The traditional hardware wallet approach uses a physical device to mitigate risk. It stores private keys on the device, making it harder for attackers to access them over the network. This method is effective and has been validated by the market.

However, hardware-free security models attempt to further reduce dependence on specific physical devices. The key question they address is: Can we design a system where certain attack paths are inherently difficult to execute?

This approach brings several changes.

First, users no longer need to rely entirely on a single hardware manufacturer. Second, security is no longer completely tied to a specific chip or device. Third, if the system itself can be open-sourced and subject to community audits, security judgments can become more transparent.

This is not to say hardware wallets have no value. Physical devices can still be important tools within a security system. However, in next-generation crypto security infrastructure, they may no longer be the sole core component but rather one part of the overall security architecture.

7. Lock.com: An Early Explorer in This Direction

In this space, Lock.com is one of the earlier projects to explicitly explore isolated signing architectures and post-quantum security.

Lock.com is still in its early access phase and has not been fully publicly launched. It attempts to integrate private key management, offline signing, and post-quantum cryptographic concepts into a single hardware-free architecture, aiming to reduce the reliance of traditional hardware wallets on physical devices and vendor trust.

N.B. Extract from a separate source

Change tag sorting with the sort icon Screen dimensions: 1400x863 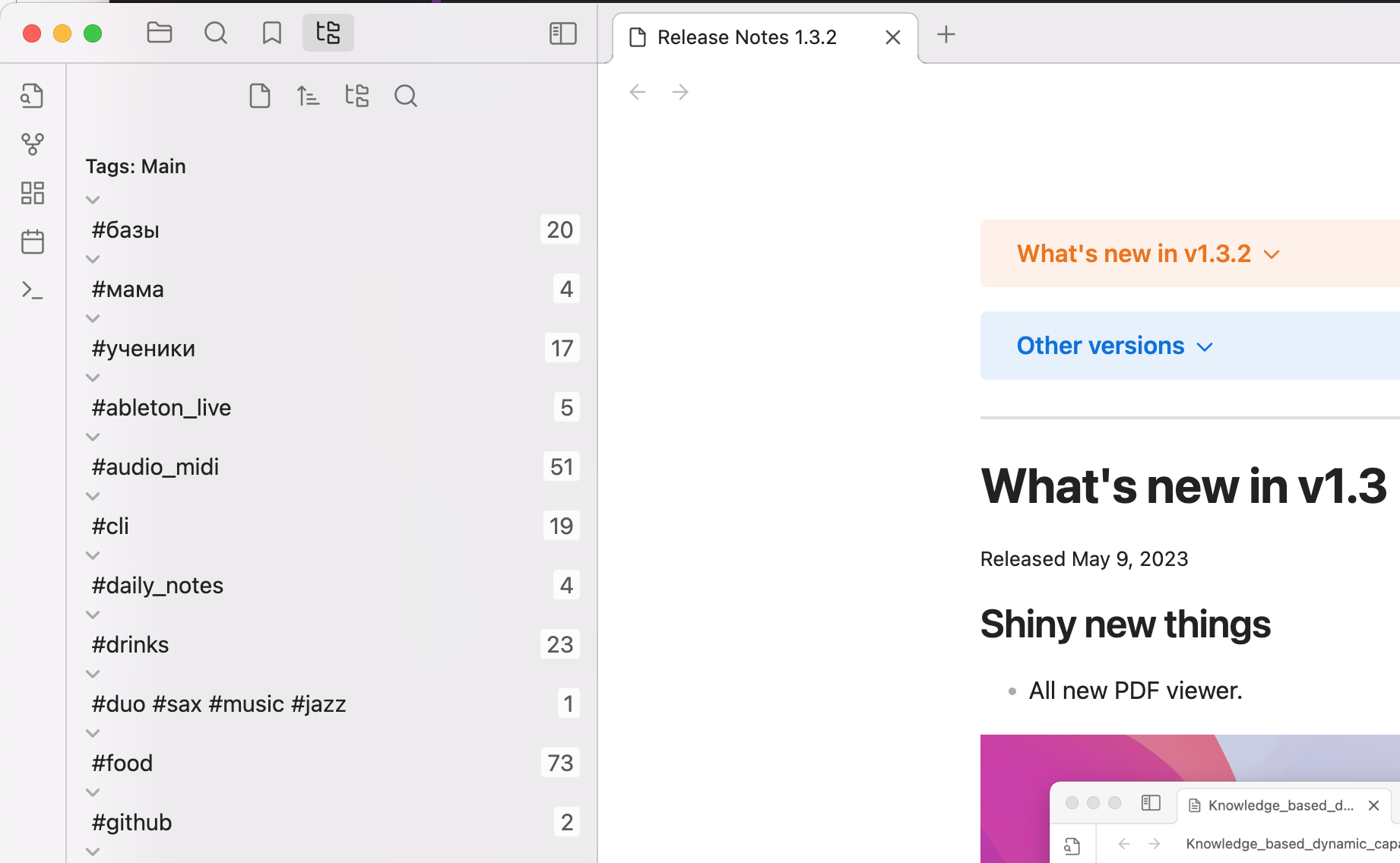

As the project is still in its early stages, many technical details and product features require further refinement. However, directionally, it represents a new way of thinking emerging in the industry: In the future, wallet security may no longer be solely about whether a device is secure enough, but also about whether the system architecture is clear enough and the isolation is thorough enough.

8. Crypto Infrastructure Is Moving from Point Solutions to Complete Systems

The emergence of hardware-free wallets is not an isolated phenomenon. It reflects a broader trend of upgrading the entire crypto infrastructure.

In the past, wallets, communication, storage, and transaction execution were often scattered across different products. Users had to combine various tools themselves and bear many operational risks. In the future, these functions may be integrated into more complete infrastructure.

Simultaneously, user perceptions of security are changing. Previously, many relied on brand reputation and device reviews. Now, more users and developers are focusing on whether the code is open source, the system is auditable, and the architecture is transparent.

In other words, the feeling of security is shifting from "I trust this brand" to "I can understand and verify this system."

In this trend, the direction represented by Lock.com offers a vision for next-generation security infrastructure: Security does not adhere to a single device or vendor but is embedded within the system architecture itself.

9. The Industry Is Asking a Different Question

A significant shift is occurring in the field of crypto security.

In the past, the most common question users asked was: Which hardware wallet should I buy?

Now, more and more people are starting to ask: Which security architecture should I trust?

This change in question indicates a deepening understanding of security within the industry. Hardware wallets have indeed protected vast amounts of user assets over the past decade, and their historical value is undeniable. However, as attack methods evolve, the risk of quantum computing enters the conversation, and new isolated architectures emerge, it is no longer certain that hardware devices are the final answer.

The next generation of crypto security infrastructure may reduce reliance on single physical devices, relying more on system design, key isolation, and forward-looking cryptographic solutions.

This transformation has already begun.